Doom 3 BFG Source Code Review: Multithreading (Part 2 of 4)

Original author: Fabien Sanglard
  • Transfer
Part 1: Introduction
Part 2: Multithreading
Part 3: Rendering (Note transl. - during translation)
Part 4: Doom classic - integration (Note transl. - during translation)

The engine for Doom III was written between 2000 and 2004, at a time when most PCs were single-processor. Although the idTech4 engine architecture was designed with SMP support in mind, it ended up doing multithreading support at the last minute ( see interview with John Carmack ).

Since then, much has changed, there is a good article from Microsoft " Programming for multi-core systems ":

Over the years, processor performance has been steadily increasing, and games and other programs have benefited from this increase in power without the need for effort.
The rules have changed. The performance of single-core processors is currently growing very slowly, if at all. However, the computing power of personal computers and consoles continues to grow. The only difference is that basically such an increase is now obtained due to the presence of multi-core processors.
The increase in processor power is as impressive as before, but now developers must write multi-threaded code in order to fully unlock the potential of this power.


Target platforms and Doom III BFG are multi-core:
  • The Xbox 360 has one Xenon tri-core processor.
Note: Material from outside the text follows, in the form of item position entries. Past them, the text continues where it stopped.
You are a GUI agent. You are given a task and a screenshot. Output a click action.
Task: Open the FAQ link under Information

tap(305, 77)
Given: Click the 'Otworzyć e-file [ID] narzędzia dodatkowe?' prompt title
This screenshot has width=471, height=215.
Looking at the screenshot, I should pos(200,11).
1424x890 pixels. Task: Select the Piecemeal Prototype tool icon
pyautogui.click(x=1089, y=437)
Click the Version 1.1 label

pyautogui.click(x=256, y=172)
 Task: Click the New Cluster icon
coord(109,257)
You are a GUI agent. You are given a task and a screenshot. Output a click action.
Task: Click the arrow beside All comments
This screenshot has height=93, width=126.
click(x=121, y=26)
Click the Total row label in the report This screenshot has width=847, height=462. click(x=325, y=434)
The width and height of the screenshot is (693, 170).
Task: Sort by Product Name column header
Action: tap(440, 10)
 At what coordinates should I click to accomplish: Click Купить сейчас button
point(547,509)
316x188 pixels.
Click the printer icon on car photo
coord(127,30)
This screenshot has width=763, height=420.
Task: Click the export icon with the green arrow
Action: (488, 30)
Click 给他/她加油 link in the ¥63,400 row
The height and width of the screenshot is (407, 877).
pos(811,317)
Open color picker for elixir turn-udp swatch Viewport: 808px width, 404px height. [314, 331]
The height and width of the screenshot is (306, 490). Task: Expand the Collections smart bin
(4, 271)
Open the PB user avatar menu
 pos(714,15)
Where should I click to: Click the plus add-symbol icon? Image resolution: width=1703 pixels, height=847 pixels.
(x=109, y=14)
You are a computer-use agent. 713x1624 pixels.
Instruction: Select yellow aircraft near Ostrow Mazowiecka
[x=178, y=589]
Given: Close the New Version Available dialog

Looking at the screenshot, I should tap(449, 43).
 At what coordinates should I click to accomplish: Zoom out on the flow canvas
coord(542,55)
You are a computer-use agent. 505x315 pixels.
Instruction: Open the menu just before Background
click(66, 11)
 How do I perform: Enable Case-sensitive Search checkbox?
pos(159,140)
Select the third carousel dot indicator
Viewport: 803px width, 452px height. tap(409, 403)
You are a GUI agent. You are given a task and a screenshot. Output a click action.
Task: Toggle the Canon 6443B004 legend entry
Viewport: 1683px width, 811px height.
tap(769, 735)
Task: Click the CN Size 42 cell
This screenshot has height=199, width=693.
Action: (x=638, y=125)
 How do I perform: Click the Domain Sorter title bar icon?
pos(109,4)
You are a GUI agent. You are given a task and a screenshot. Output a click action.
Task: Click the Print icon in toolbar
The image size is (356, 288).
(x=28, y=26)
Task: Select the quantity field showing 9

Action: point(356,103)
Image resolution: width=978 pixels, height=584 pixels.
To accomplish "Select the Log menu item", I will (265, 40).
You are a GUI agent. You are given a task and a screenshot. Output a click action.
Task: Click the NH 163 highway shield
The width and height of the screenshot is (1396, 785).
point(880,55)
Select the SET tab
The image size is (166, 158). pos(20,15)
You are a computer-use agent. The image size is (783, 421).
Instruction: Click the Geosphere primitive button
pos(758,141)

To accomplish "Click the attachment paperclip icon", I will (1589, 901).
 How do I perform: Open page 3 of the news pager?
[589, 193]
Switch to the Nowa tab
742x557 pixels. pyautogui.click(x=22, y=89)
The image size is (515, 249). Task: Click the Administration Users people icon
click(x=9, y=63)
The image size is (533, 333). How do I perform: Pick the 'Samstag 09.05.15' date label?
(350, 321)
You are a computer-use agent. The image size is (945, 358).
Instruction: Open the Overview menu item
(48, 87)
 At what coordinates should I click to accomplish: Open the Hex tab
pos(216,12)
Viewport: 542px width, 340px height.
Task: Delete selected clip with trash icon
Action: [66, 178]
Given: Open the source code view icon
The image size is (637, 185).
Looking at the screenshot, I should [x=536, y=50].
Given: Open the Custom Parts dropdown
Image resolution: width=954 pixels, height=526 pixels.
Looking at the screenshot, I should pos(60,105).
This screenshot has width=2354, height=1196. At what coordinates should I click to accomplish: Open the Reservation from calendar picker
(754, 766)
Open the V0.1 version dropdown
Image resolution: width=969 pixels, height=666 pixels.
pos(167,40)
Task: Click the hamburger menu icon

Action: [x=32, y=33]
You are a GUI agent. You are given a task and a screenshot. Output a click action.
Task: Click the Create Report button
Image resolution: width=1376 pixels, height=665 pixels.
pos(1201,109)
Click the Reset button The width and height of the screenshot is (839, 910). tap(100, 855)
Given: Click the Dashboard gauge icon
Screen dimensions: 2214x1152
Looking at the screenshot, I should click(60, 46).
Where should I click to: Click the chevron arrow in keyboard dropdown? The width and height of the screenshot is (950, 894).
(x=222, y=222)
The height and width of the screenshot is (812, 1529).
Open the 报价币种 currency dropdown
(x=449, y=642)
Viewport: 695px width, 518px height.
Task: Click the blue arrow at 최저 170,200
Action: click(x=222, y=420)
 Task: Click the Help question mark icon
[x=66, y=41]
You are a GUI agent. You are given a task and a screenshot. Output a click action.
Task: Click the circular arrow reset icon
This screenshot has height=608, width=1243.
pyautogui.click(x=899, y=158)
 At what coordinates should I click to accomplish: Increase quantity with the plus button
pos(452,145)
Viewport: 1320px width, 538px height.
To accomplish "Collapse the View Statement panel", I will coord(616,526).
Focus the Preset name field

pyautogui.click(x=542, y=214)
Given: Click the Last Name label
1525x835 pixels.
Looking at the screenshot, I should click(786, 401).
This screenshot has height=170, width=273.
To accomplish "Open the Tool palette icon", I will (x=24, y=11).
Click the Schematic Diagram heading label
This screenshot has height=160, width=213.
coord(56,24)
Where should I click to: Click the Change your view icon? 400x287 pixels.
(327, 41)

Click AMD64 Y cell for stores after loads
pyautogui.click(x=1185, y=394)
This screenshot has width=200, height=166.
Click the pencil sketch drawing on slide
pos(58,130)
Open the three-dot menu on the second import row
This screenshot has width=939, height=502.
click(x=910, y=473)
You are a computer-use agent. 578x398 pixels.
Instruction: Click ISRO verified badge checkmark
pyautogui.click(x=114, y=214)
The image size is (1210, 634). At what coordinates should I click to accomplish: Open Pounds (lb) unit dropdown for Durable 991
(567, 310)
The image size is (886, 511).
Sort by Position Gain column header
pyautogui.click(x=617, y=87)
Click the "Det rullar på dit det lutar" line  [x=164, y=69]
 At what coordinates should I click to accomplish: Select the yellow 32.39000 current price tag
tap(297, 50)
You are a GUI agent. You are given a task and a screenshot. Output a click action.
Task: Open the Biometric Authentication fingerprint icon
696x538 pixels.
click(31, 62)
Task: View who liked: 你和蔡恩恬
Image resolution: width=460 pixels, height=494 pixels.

The simultaneous multi-threading platform is 6 logical cores.
  • The PS3 has a main unit (PPE) based on a PowerPC processor and eight synergistic cores (SPEs).
  • A PC often has a quad-core processor. With Hyper-Threading, this platform gets 8 logical cores.

As a result, idTech4 was reinforced not only with multithreading support, but also with idTech5's Job Processing System, which adds support for multi-core systems.

Note: not so long ago, the specifications of the Xbox One and PS4 were announced: both will have eight cores. Another reason for any game developer to be good at multithreaded programming.

Doom 3 BFG Thread Model


On a PC, the game runs in three threads:
  1. Backend Interface Rendering Stream (Sending GPU Commands)
  2. Stream of game logic and frontend interface rendering
  3. Data input stream from high frequency joystick (250Hz)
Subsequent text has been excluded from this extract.